Après avoir tenu des carnets de voyage, après avoir écrit des nouvelles durant mon enfance, je suis arrivée au moment fatidique que connaissent tant d’adolescentes, celui de tenir un journal intime, tour à tour bouleversée et inspirée par Anne Frank. Jusqu’à ce que je découvre la poésie, sa splendeur jaillie à travers les versets laconiques.
Mon cahier d’école a été rempli de poèmes, sur les arbres foisonnants, les lueurs crépusculaires inondant la ville de Calcutta qui ressemblait à une gigantesque pile de briques chaotiques et cabossées, l’odeur de la pluie sur l’asphalte, et la silhouette d’un adolescent du même âge que moi, qui rentrait de l’école, avançait sans savoir vers moi.
Nous avons ensuite quitté Calcutta pour nous installer dans une maison dans la banlieue. Mes instants de bonheur de ces années-là sont tissés sur les toiles bucoliques.
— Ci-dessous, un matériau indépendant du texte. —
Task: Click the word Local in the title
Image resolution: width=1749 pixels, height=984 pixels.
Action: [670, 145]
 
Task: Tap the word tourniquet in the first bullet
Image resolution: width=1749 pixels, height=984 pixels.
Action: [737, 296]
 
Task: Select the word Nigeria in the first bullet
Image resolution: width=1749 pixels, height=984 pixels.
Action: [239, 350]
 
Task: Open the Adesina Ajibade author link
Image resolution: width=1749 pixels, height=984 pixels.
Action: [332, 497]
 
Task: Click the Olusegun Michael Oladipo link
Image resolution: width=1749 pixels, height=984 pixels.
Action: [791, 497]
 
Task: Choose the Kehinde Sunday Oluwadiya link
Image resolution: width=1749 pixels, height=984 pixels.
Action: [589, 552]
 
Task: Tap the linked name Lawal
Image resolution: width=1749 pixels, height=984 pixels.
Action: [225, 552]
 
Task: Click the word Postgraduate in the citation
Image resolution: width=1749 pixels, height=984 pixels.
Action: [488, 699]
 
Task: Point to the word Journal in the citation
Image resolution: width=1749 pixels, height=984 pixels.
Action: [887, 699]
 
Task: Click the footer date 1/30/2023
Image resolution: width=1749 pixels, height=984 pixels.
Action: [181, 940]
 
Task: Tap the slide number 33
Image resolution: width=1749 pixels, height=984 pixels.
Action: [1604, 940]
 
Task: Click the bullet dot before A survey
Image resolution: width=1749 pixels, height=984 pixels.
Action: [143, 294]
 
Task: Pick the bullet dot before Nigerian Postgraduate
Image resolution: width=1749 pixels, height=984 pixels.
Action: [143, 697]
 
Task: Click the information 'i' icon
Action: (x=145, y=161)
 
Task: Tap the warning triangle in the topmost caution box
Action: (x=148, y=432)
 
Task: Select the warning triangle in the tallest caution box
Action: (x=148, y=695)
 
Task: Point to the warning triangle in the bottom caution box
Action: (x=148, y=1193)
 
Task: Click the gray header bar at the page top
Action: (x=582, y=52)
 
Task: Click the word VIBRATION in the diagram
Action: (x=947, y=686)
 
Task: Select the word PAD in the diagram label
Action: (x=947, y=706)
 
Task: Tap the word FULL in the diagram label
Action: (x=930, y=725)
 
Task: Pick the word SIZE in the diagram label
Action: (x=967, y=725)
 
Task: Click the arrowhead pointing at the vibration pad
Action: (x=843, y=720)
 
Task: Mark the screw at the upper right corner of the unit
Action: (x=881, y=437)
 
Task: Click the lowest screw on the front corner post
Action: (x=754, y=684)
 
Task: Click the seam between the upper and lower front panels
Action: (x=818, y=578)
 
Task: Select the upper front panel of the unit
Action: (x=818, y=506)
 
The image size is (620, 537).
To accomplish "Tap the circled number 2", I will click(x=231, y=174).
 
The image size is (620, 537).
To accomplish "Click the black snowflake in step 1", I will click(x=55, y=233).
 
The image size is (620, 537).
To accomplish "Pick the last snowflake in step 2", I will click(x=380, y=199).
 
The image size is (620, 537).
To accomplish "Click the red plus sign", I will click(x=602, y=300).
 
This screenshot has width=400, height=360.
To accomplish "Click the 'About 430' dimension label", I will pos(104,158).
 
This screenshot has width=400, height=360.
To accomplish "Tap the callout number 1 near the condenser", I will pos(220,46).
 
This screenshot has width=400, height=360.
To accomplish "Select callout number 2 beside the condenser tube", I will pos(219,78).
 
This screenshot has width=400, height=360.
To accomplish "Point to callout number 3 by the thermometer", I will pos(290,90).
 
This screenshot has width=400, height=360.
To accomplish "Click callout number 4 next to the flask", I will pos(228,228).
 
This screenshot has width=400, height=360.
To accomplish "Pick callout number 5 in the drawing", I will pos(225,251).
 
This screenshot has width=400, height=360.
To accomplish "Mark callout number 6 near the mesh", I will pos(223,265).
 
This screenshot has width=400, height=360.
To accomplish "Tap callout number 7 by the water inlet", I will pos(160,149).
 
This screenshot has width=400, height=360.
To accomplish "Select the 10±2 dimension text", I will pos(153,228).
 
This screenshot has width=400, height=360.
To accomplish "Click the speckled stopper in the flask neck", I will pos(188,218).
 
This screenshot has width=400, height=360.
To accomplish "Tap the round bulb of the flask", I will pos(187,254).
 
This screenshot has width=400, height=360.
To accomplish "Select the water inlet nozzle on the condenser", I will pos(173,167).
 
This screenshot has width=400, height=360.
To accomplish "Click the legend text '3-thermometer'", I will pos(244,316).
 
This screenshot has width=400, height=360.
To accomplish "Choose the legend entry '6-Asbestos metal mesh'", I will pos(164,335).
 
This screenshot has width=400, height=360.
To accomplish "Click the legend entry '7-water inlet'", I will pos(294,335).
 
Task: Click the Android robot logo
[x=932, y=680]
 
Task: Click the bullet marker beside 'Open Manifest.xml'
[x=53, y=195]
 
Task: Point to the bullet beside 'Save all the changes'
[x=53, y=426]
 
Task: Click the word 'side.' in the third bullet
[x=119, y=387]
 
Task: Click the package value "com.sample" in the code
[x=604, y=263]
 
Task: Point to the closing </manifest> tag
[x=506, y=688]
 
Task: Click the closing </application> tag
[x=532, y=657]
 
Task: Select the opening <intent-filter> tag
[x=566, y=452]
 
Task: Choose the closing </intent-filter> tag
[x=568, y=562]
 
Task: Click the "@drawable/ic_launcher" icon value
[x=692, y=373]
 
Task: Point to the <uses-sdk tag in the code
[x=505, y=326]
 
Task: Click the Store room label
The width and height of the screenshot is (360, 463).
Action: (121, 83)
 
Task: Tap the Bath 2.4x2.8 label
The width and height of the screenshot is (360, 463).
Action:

Les arbres penchés sur les lacs, les lacs naturels créés dans les creux des briqueteries abandonnées, les vastes creux couverts de mousse où je restais allongée tard les nuits d’été seule ou avec ma meilleure amie, les canaux remplis de nymphées sur notre chemin vers le crépuscule, la route courbée que nous dévalions à vélo, pour arriver au pied des palmiers jumeaux inclinés l’un vers l’autre. Nous nous y installions pour observer les vagues éblouissantes du ciel absorber lentement la mélancolie délicieuse d’azaan, la prière du soir venant de la mosquée, petite bâtisse blanche perdue dans les végétations.
La poésie miroitait la vie, la transformait et la magnifiait.
Mais ces paysages apaisants ont été secoués par les crises politiques sanguinaires. La poésie n’était plus le tendre message d’amour ou le rêve champêtre, mais aussi l’hommage au soulèvement contre les colons, l’appel à la révolte, le rêve d’un avenir meilleur. Mes poèmes ont fait écho des mouvements politiques de l’époque. L’assassinat du dramaturge-metteur en scène communiste Safdar Hashmi par les suppôts du parti de droite ; la peine capitale du poète et activiste politique africain Benjamin Moloïse par le régime d’apartheid de P.W. Botha ; la vie et la mort des milliers de mes compatriotes travailleurs, étudiants, mendiants et orphelins. La poésie dévorait la vie, la transformait et la sublimait.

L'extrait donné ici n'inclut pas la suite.